● Assignment
Could you print exactly the lines from the one that contains "Screen dimensions: 1064x596" to the end of the data, both ends included, and nothing else? Skip the pictures.

● Exercise data

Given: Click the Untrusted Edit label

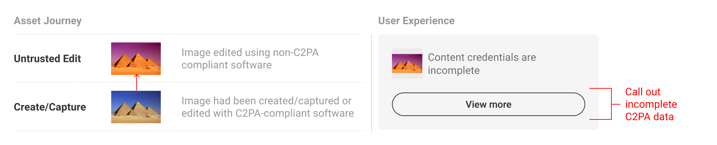Looking at the screenshot, I should tap(47, 59).
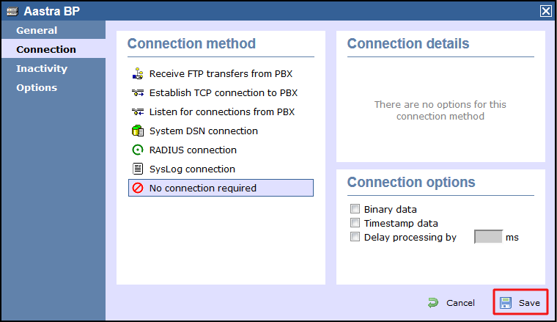The width and height of the screenshot is (557, 322).
Task: Close the Aastra BP dialog
Action: [x=546, y=11]
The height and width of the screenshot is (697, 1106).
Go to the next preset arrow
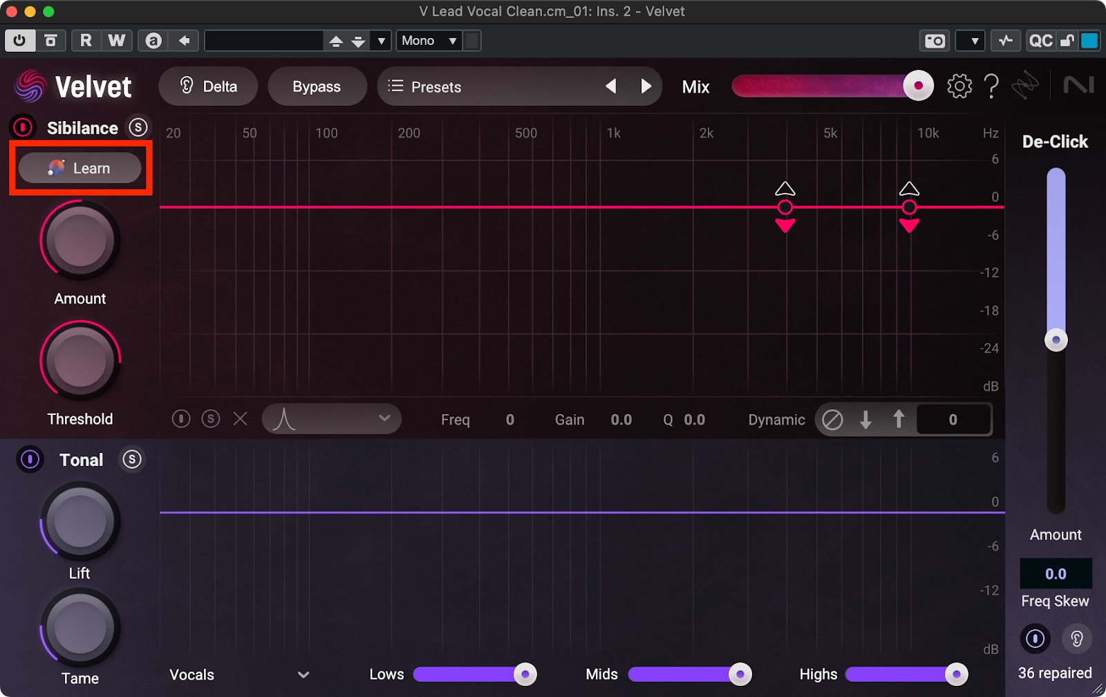click(x=646, y=86)
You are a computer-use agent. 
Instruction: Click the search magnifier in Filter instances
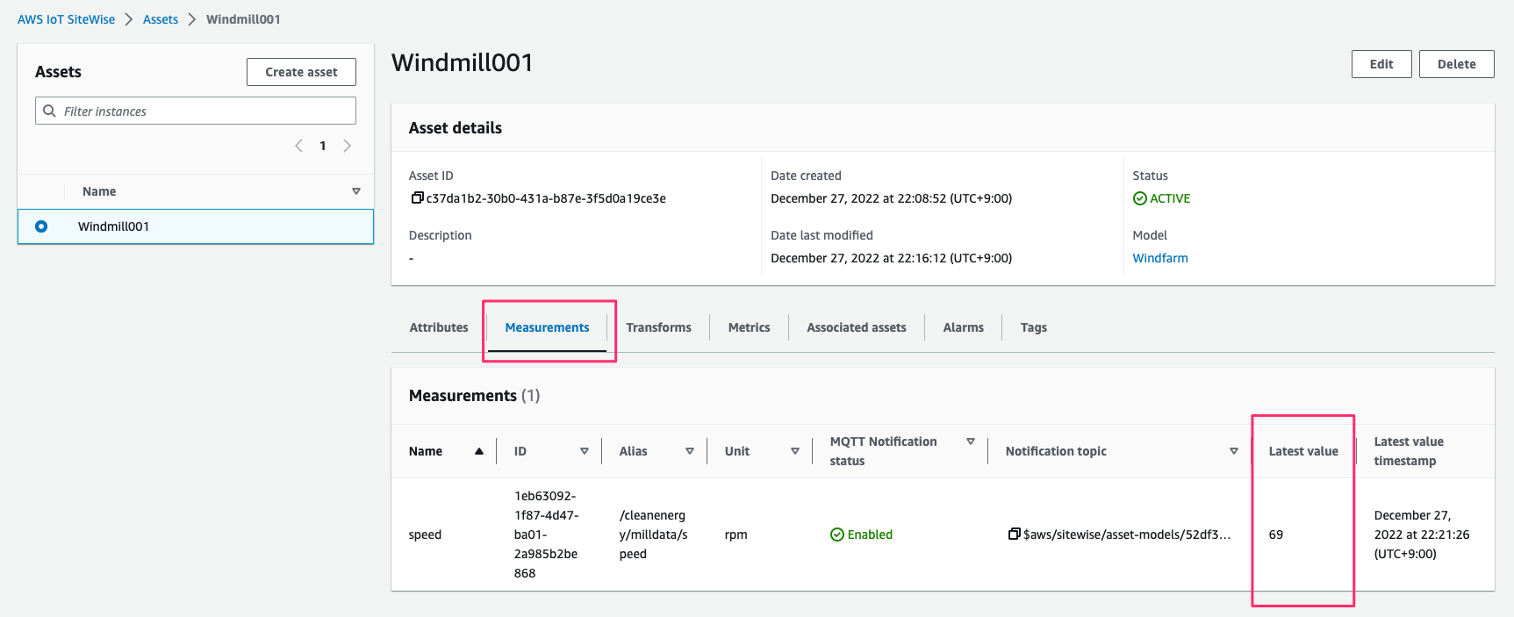click(x=50, y=111)
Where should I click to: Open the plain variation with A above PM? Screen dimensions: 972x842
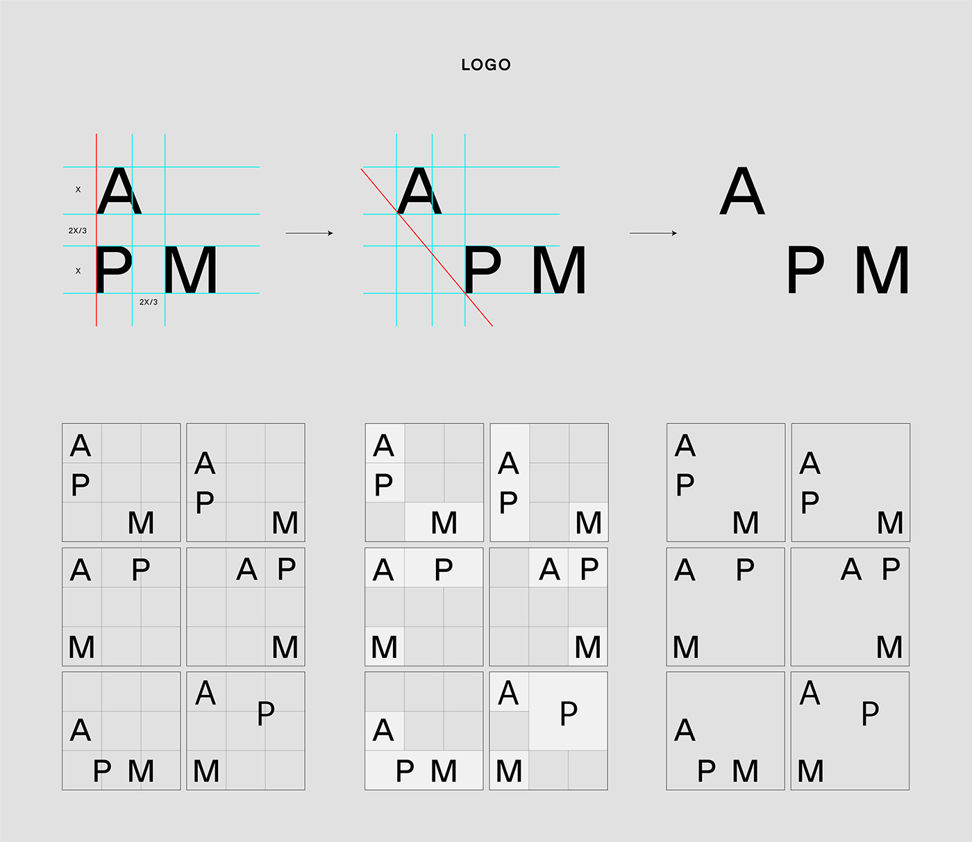point(726,730)
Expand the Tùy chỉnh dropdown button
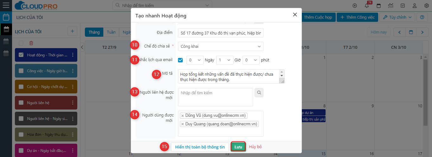Viewport: 432px width, 157px height. (x=397, y=17)

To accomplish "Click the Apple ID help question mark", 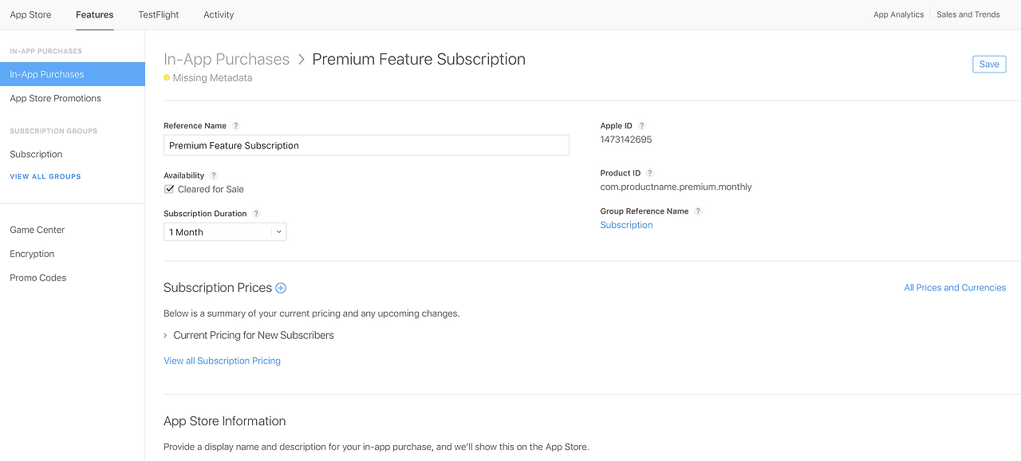I will click(x=642, y=126).
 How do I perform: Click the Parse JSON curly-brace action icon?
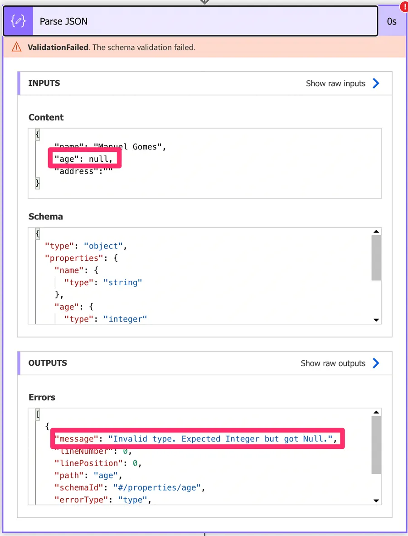coord(18,21)
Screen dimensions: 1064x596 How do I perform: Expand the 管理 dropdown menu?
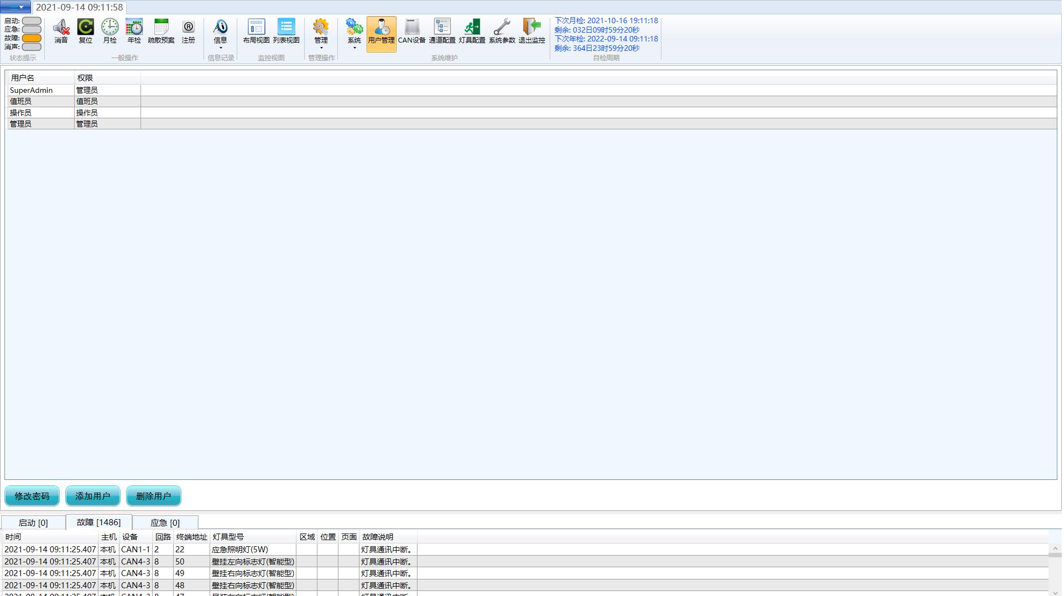[x=321, y=34]
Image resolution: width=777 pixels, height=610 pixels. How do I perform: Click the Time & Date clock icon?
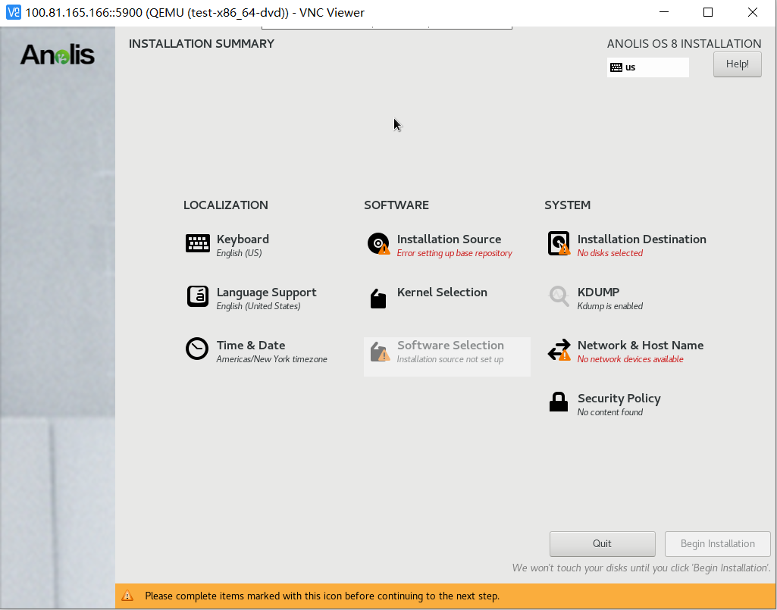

● Answer below
Screen dimensions: 1064x596 How do I perform: Expand the 管理 dropdown menu?
[x=321, y=34]
Image resolution: width=777 pixels, height=610 pixels. How do I perform: Click the Time & Date clock icon?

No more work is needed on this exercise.